Enumera todas las instituciones o estados que el texto sobre Pío IX menciona con su nombre completo.

◆ **TEXTO PARA LEER**
╔══

Como Caballeros y Damas, debemos mucho al beato Pío IX. Fue él quien, tras un acuerdo con el sultán del Imperio otomano, restableció el Patriarcado latino de Jerusalén en 1847 e hizo de la Orden Ecuestre del Santo Sepulcro de Jerusalén la entidad encargada de apoyar al Patriarcado. Asimismo, Pío IX deseó dar a conocer el restablecimiento de la Orden y favorecer su desarrollo internacional. Con motivo de la memoria litúrgica del beato Pío IX, el cardenal Fernando Filoni, gran maestre, ha sido invitado el próximo 8 de febrero a celebrar la misa en la basílica de San Salvatore in Lauro, que tanto debe a este pontífice. A continuación, reproducimos la homilía del gran maestre.

╚══

◆ **FILAS PROPORCIONADAS**
╔══

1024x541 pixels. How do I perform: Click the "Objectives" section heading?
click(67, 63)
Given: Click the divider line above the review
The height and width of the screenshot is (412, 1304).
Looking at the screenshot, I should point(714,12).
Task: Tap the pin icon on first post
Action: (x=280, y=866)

╚══

◆ **RESULTADO DE TAREA**
- Imperio otomano
- Patriarcado latino de Jerusalén
- Orden Ecuestre del Santo Sepulcro de Jerusalén